About this exercise
Should any entry look odd, write it out exactly anyway, along with all the rest.

★ ★ ★ ★

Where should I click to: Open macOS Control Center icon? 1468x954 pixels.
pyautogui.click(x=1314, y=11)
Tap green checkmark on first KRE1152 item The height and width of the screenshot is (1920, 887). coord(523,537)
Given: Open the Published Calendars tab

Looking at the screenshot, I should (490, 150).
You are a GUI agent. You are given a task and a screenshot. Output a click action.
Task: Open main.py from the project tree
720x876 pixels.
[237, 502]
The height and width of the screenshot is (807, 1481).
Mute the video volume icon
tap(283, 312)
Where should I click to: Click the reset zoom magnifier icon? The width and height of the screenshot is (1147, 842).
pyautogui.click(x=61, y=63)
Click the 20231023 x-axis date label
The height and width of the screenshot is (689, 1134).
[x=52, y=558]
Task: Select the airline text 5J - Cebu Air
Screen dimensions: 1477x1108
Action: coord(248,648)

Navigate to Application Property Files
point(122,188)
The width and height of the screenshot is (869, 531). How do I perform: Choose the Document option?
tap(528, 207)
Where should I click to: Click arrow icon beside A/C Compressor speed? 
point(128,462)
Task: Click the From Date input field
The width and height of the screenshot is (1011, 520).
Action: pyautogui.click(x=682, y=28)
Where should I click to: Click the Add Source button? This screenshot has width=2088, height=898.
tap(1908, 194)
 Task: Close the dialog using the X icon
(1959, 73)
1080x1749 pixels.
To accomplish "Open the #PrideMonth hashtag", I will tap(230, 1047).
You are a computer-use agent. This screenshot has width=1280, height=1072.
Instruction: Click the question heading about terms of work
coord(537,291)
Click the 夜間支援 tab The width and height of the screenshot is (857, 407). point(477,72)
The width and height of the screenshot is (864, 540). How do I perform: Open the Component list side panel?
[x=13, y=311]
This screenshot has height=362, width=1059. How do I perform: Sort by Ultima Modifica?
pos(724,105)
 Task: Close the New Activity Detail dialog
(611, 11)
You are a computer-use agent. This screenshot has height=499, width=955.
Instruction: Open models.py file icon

★ ★ ★ ★

Solved exercise
Where should I click to: Open macOS Control Center icon? 1468x954 pixels.
pyautogui.click(x=1314, y=11)
Tap green checkmark on first KRE1152 item The height and width of the screenshot is (1920, 887). coord(523,537)
Given: Open the Published Calendars tab

Looking at the screenshot, I should (490, 150).
You are a GUI agent. You are given a task and a screenshot. Output a click action.
Task: Open main.py from the project tree
720x876 pixels.
[237, 502]
The height and width of the screenshot is (807, 1481).
Mute the video volume icon
tap(283, 312)
Where should I click to: Click the reset zoom magnifier icon? The width and height of the screenshot is (1147, 842).
pyautogui.click(x=61, y=63)
Click the 20231023 x-axis date label
The height and width of the screenshot is (689, 1134).
[x=52, y=558]
Task: Select the airline text 5J - Cebu Air
Screen dimensions: 1477x1108
Action: coord(248,648)

Navigate to Application Property Files
point(122,188)
The width and height of the screenshot is (869, 531). How do I perform: Choose the Document option?
tap(528, 207)
Where should I click to: Click arrow icon beside A/C Compressor speed? 
point(128,462)
Task: Click the From Date input field
The width and height of the screenshot is (1011, 520).
Action: pyautogui.click(x=682, y=28)
Where should I click to: Click the Add Source button? This screenshot has width=2088, height=898.
tap(1908, 194)
 Task: Close the dialog using the X icon
(1959, 73)
1080x1749 pixels.
To accomplish "Open the #PrideMonth hashtag", I will tap(230, 1047).
You are a computer-use agent. This screenshot has width=1280, height=1072.
Instruction: Click the question heading about terms of work
coord(537,291)
Click the 夜間支援 tab The width and height of the screenshot is (857, 407). point(477,72)
The width and height of the screenshot is (864, 540). How do I perform: Open the Component list side panel?
[x=13, y=311]
This screenshot has height=362, width=1059. How do I perform: Sort by Ultima Modifica?
pos(724,105)
 Task: Close the New Activity Detail dialog
(611, 11)
You are a computer-use agent. This screenshot has height=499, width=955.
Instruction: Open models.py file icon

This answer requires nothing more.